(Stored data)
------------------------------------------------

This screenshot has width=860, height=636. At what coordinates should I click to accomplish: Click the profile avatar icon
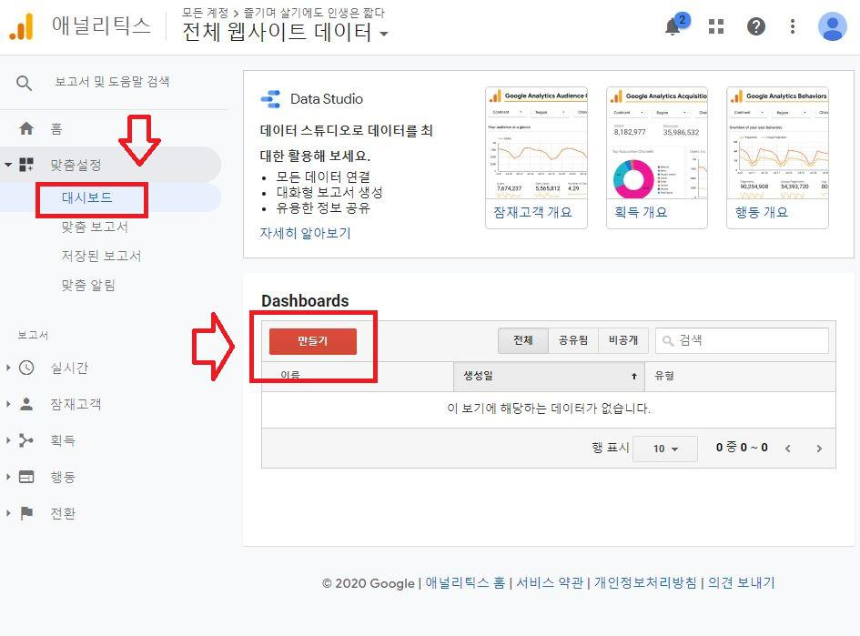(831, 27)
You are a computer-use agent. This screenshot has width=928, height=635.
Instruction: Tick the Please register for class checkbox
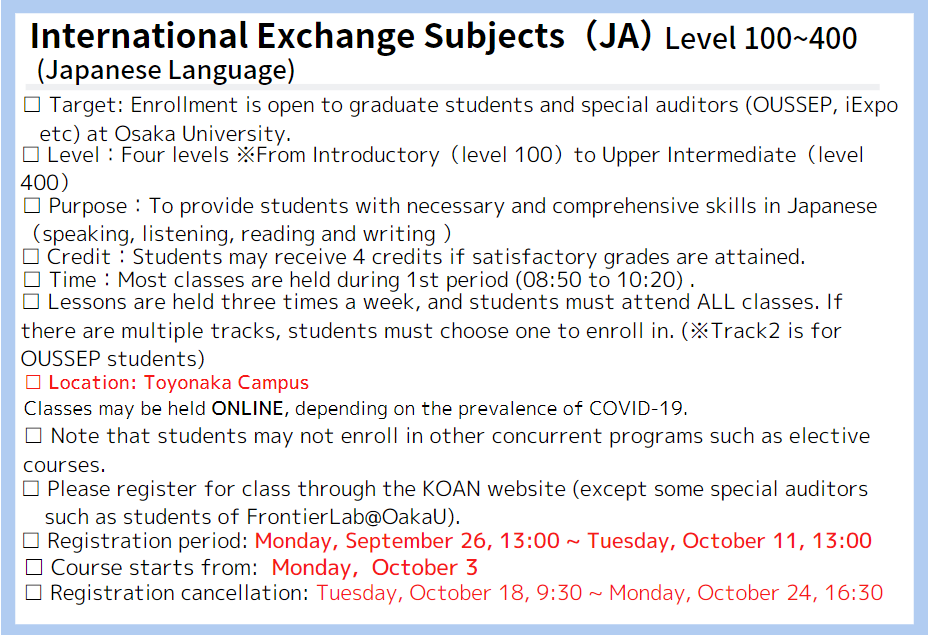31,489
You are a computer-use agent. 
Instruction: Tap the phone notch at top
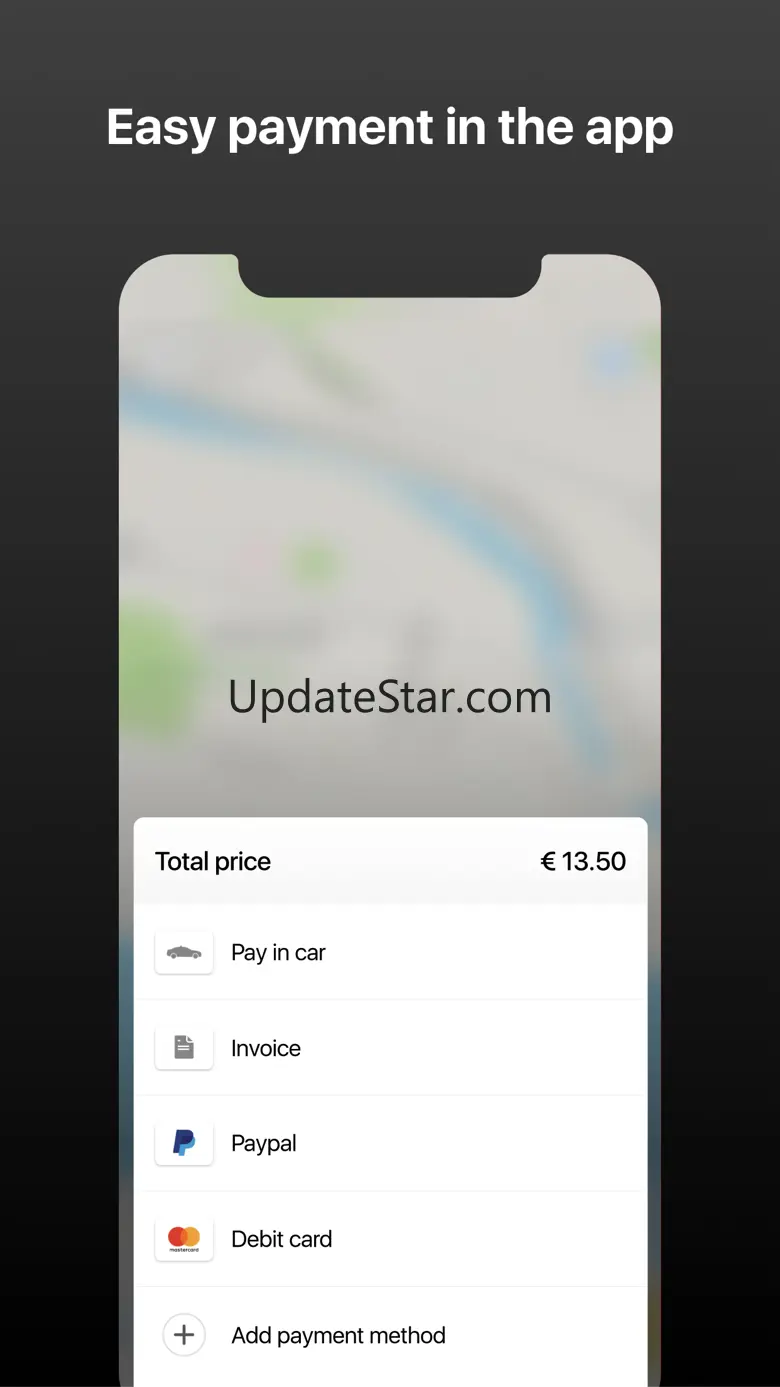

------------------------------------------------

▶ **What to work on**
Copy out the lines above unchanged. Skip the images.

▶ **Answer section**
This screenshot has width=860, height=636. At what coordinates should I click to accomplish: Click the profile avatar icon
(831, 27)
You are a computer-use agent. This screenshot has width=928, height=635.
Instruction: Tick the Please register for class checkbox
31,489
You are a computer-use agent. 
Instruction: Tap the phone notch at top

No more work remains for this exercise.